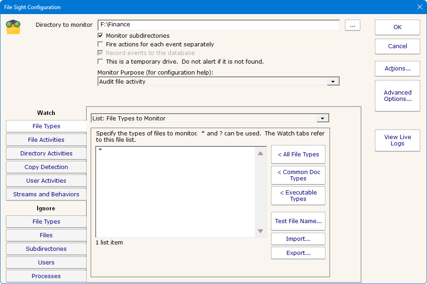The image size is (427, 284).
Task: Switch to File Activities tab
Action: tap(46, 140)
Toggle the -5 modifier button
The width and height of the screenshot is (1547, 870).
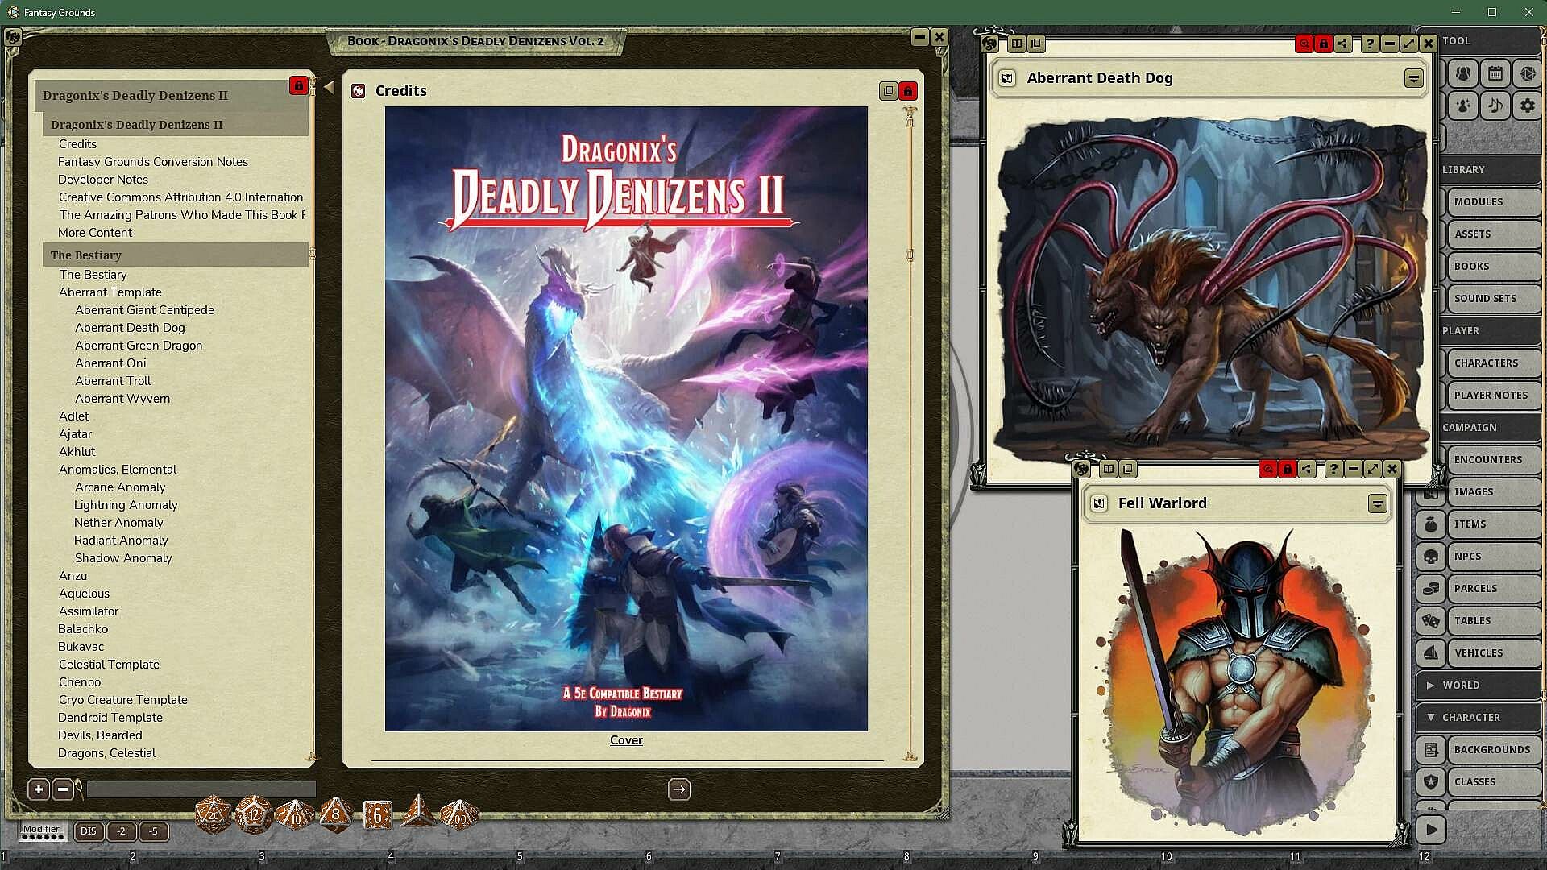[x=153, y=831]
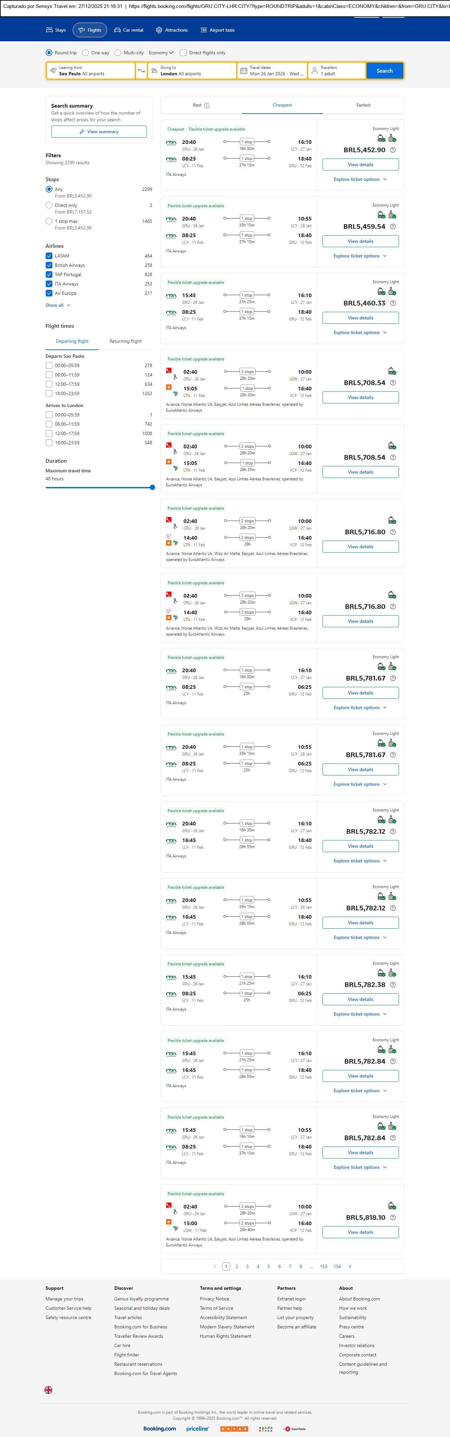Click the United Kingdom flag language icon

pos(49,1390)
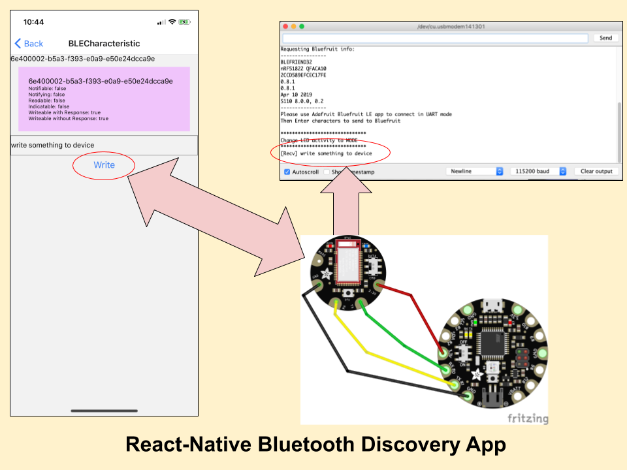Disable the Autoscroll checkbox

click(288, 171)
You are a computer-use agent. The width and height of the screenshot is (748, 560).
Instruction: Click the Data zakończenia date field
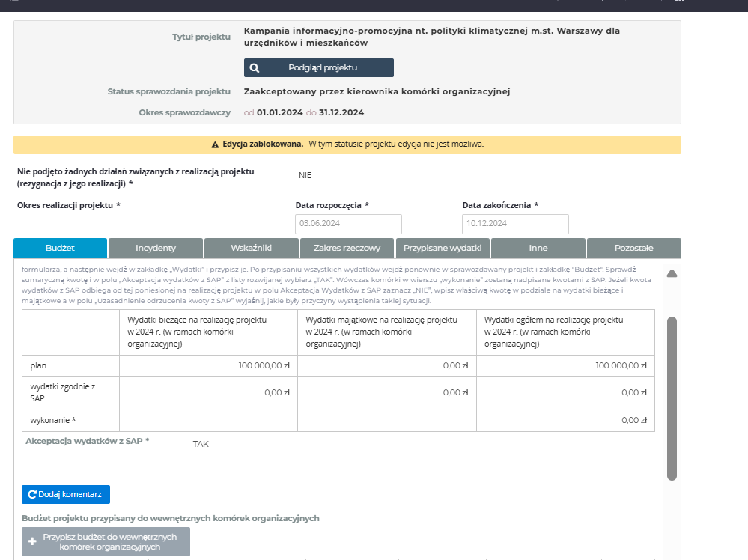[x=515, y=224]
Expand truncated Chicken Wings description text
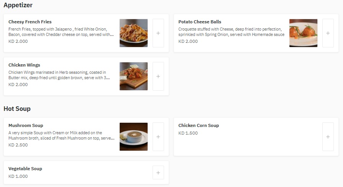The width and height of the screenshot is (343, 187). (59, 75)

## PROBLEM STATEMENT
Return all of the rows above word for word, and leave the pictures out.

## FINISHED TASK
The image size is (427, 284).
Task: Switch to File Activities tab
Action: tap(46, 140)
Toggle the -5 modifier button
The width and height of the screenshot is (1547, 870).
[x=153, y=831]
Click the United Kingdom flag language icon

pos(49,1390)
Disable the Autoscroll checkbox

click(288, 171)
You are a computer-use agent. The width and height of the screenshot is (748, 560).
Instruction: Click the Data zakończenia date field
[x=515, y=224]
Expand truncated Chicken Wings description text
The width and height of the screenshot is (343, 187). (59, 75)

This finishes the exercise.